Records held in a dataset:

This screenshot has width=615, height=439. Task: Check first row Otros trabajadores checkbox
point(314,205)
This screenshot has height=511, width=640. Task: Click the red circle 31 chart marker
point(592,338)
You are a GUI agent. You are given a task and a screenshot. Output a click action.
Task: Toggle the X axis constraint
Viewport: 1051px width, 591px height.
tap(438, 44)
==
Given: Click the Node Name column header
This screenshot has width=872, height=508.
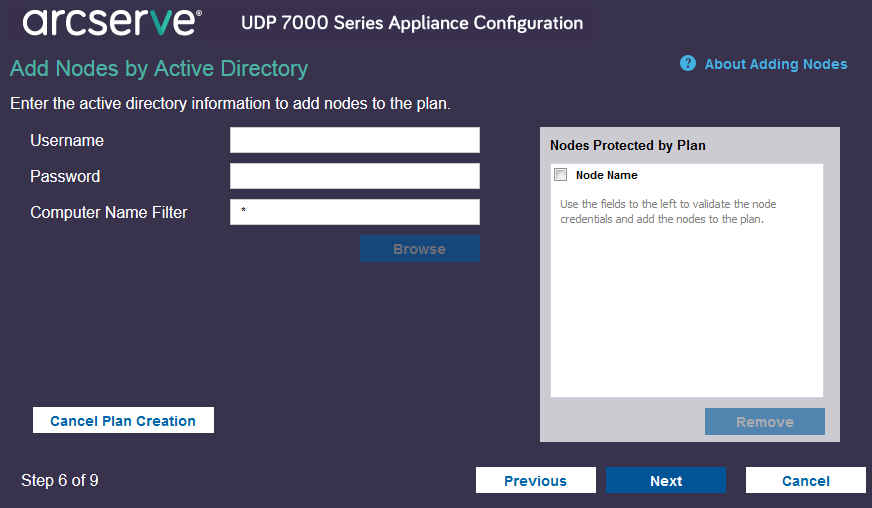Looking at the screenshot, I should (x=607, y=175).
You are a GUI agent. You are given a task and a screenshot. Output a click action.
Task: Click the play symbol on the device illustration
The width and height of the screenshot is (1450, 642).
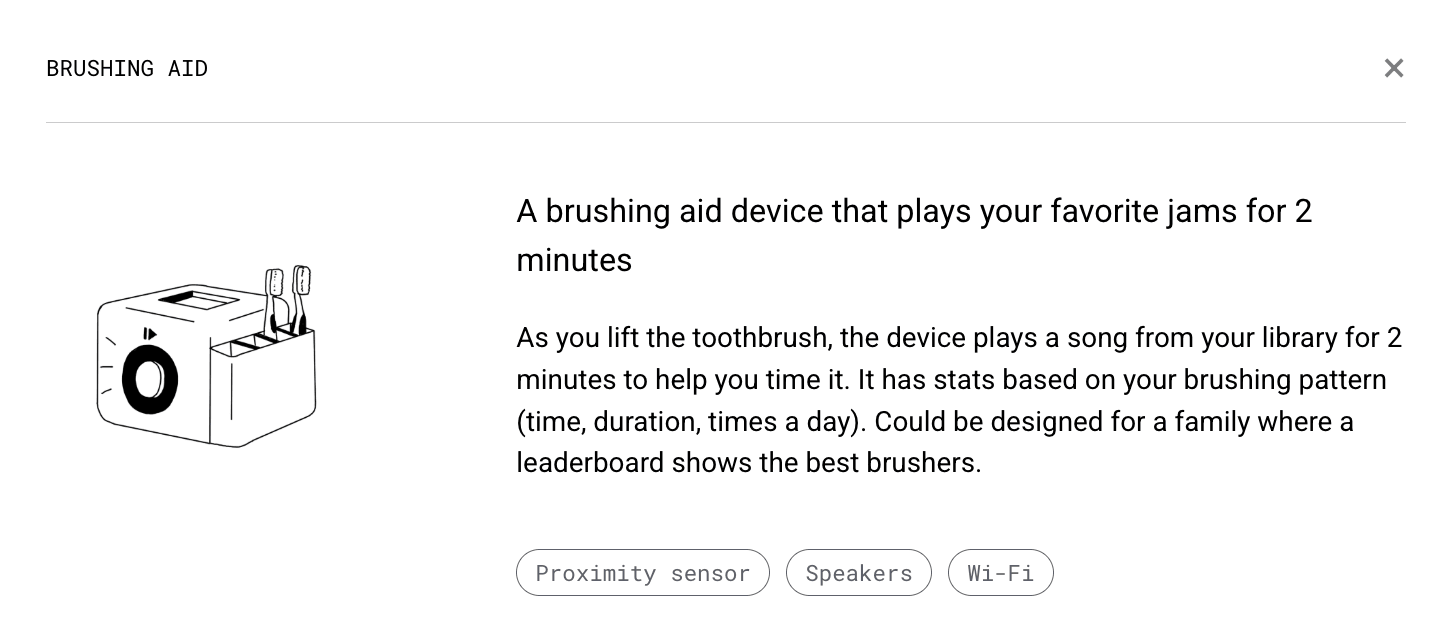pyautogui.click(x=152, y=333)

Set exercise: Pull out each line of the records that includes the string "width", and copy those lines.

Result for this task:
This screenshot has width=615, height=439. Task: Check first row Otros trabajadores checkbox
This screenshot has height=511, width=640. Task: Click the red circle 31 chart marker
Viewport: 1051px width, 591px height.
This screenshot has width=872, height=508.
The width and height of the screenshot is (1450, 642).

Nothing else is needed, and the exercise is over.